Bridle presents a fresh idea with his introduction of breaking the Google Map interface from its traditional function. One would normally use Google Maps in order to find a destination or directions. The traditional site provides accurate useful information in a concise manner. Contrarily, Bridle takes an intelligent form of technology and makes it into something beautifully nonsensical. A map that gives you absolutely no sense of direction or position forces the one to break their dependence on structure and focus on the perpetually fluctuating visualizations. Bridle juxtaposes how organized informational tools can be broken down into something rather simple yet aesthetically pleasing. Therefore, it presents questions of perspective: What if we saw the world through different eyes? What if we could slow down enough to take informational platforms less seriously?
Kat Hannaford from Gizmodo states:
“Google Maps mash-ups are just the best, aren't they? Especially when they're as time-sucking as James Bridle's Rorschmap, which turns satellite images of the world into kaleidoscopes worthy of being stuck at the end of a plastic tube” Hannaford, Kat (2011, August 1) Guess the Cities That Have Been Kaleidoscoped on Google Maps
Rob Alderson quotes James Bridle with his own charismatic commentary on It’s Nice That with:
“It’s an endlessly fascinating tool which turns Google maps into a kaleidoscope, or, as he puts it: ‘Rorschmap is cartographic navel-gazing, a reframing of the map. It will not help you find anything. We are bored with your squares and your margins. We want new shapes and new dimensions….’ Top map mischief” Alderson, Rob (2011, November 10) James Bridle: Rorschmap
In an review on Hyperallergic about a collection of pieces shown in Abrons Art Center, Jillian Steinhower commented:
“Other standouts include James Bridle’s Rorschmap (2013), which turns the logic of Google Maps on its head by transforming sites into Rorschach-like mirror images that you can expand or contract with your arrow keys…” Steinhower, Jillian (2013, April 2) Tracing a Path from Cubism to Digital Art
Rorschmap has such a simple interface, yet one can argue it actually introduces rather interesting ideas about the labels our generation assigns tools such as Google Maps. Since the mass population finds themselves using these systems in everyday life, it’s refreshing to see manipulation to these programs at the extent of not being able to really grasp the original concept. This kind of manipulation of pop culture has the potency to inspire a conversation about things humans interact with in their daily lives, especially things in technology.

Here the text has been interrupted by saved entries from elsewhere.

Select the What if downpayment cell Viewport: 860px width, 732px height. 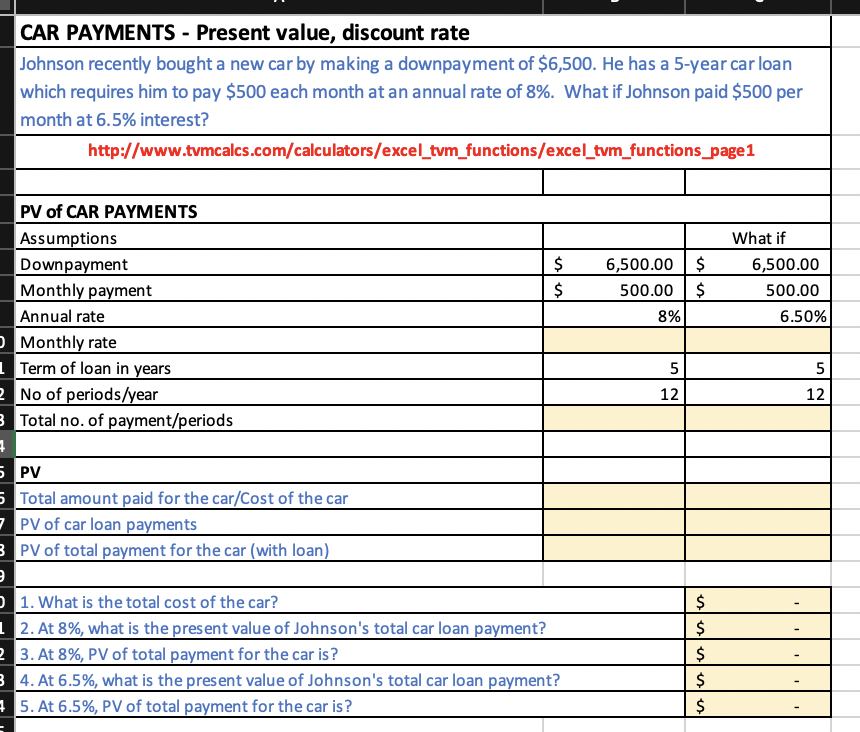click(x=757, y=263)
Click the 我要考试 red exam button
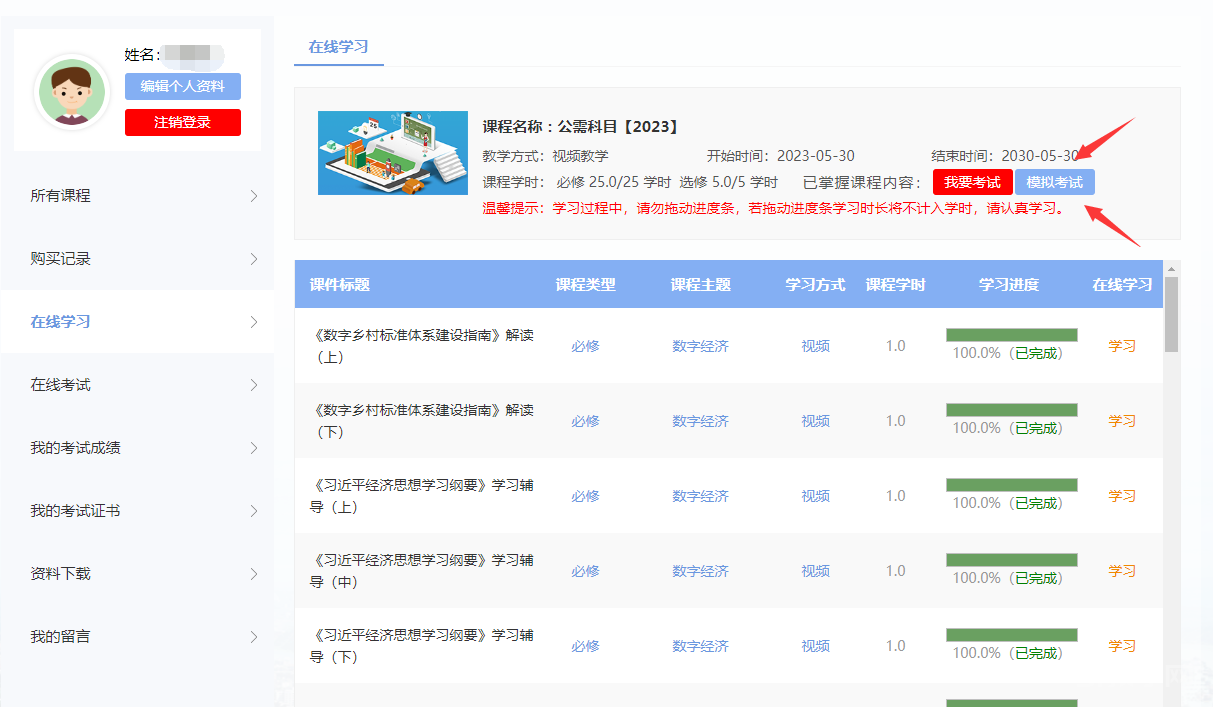Screen dimensions: 1213x707 [970, 182]
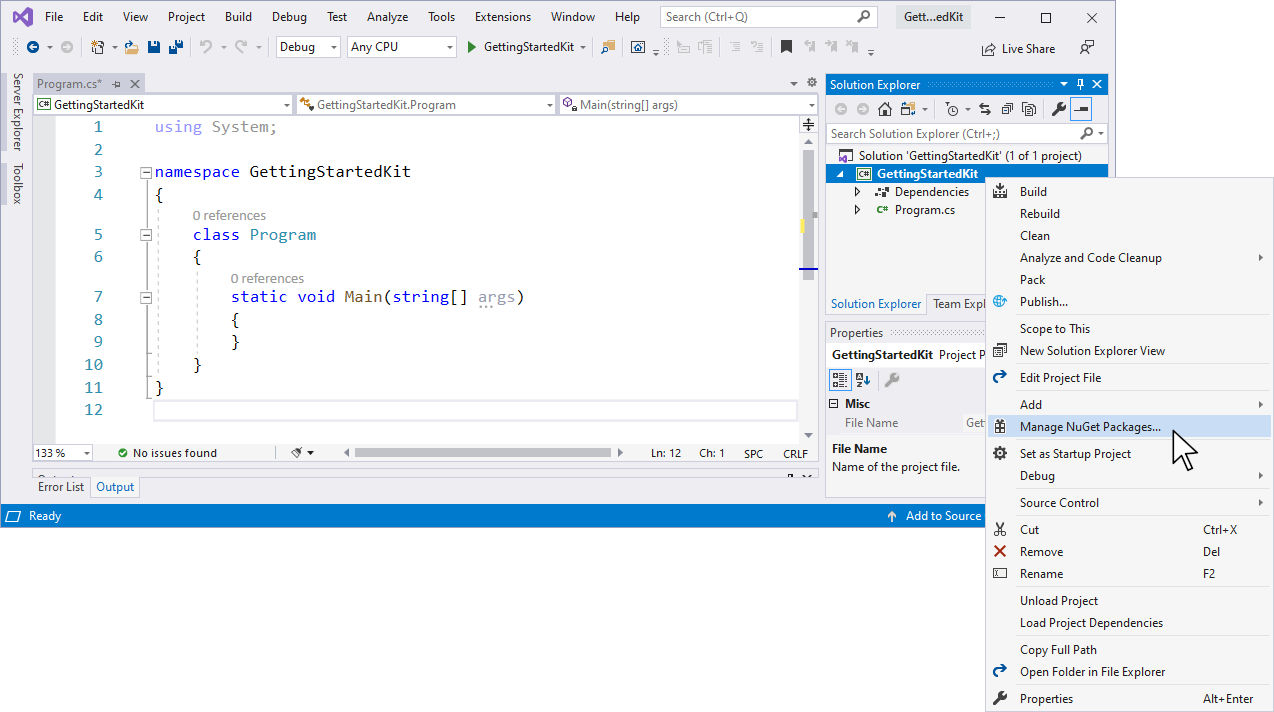Click the Home icon in Solution Explorer
1274x712 pixels.
(x=884, y=108)
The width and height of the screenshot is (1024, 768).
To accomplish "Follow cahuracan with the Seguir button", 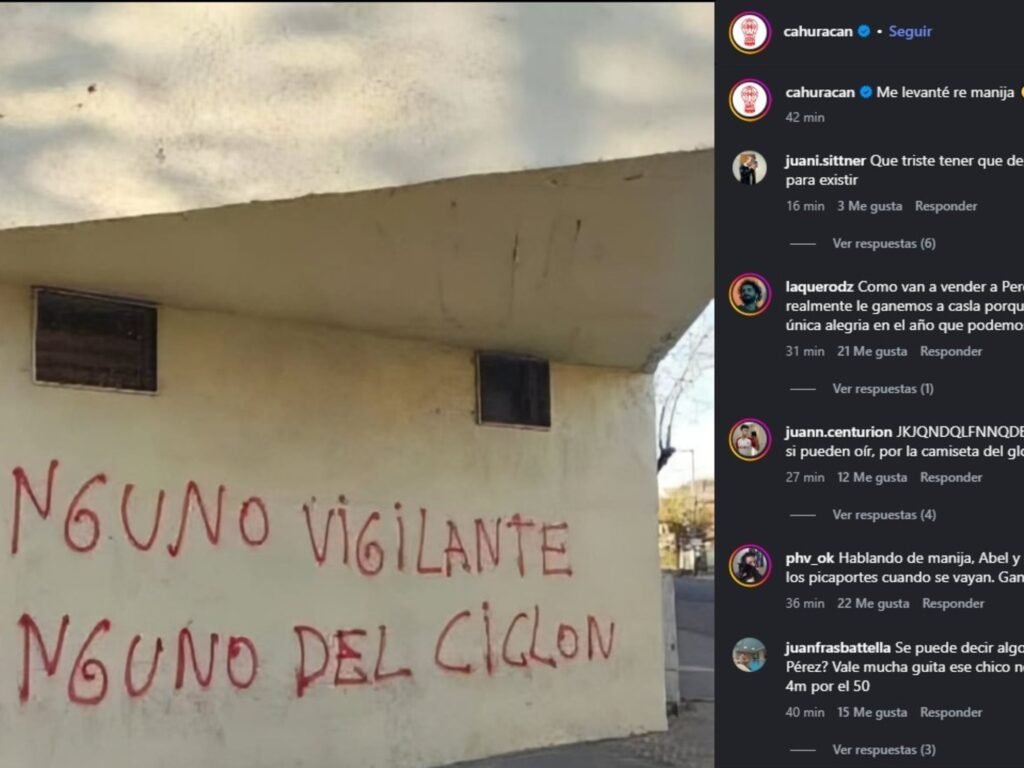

Michelle Teran, a Canadian digital artist, utilizes Google Maps in her own way to spark social commentary among her followers. She took data from Google Maps in order to find a site specific setting for a story she created for a Net.Specific exhibition. In her piece entitled Little Yellow House she found a yellow house located in Denmark to be the focal point of her story and invites other people to become active participants in her story. The data collected from Google Maps is intended to get her audience to think about the relationships people form with technology versus each other. This correlates on how Bridle’s piece brings into light the same sort of dependence humans have on technology.
The site http://therevolvinginternet.com/ by Dutch artist Constant Dullaart is also a play on the infamous Google search engine. This site literally puts a new twist on the traditional aesthetic of the Google home page. The site is simple, like Bridle’s reconstruction of Google maps, and presents this commonly used internet platform in a new perspective. The site still holds all of its functionality, but the webpage is constantly spinning which would be undeniably irritating for many.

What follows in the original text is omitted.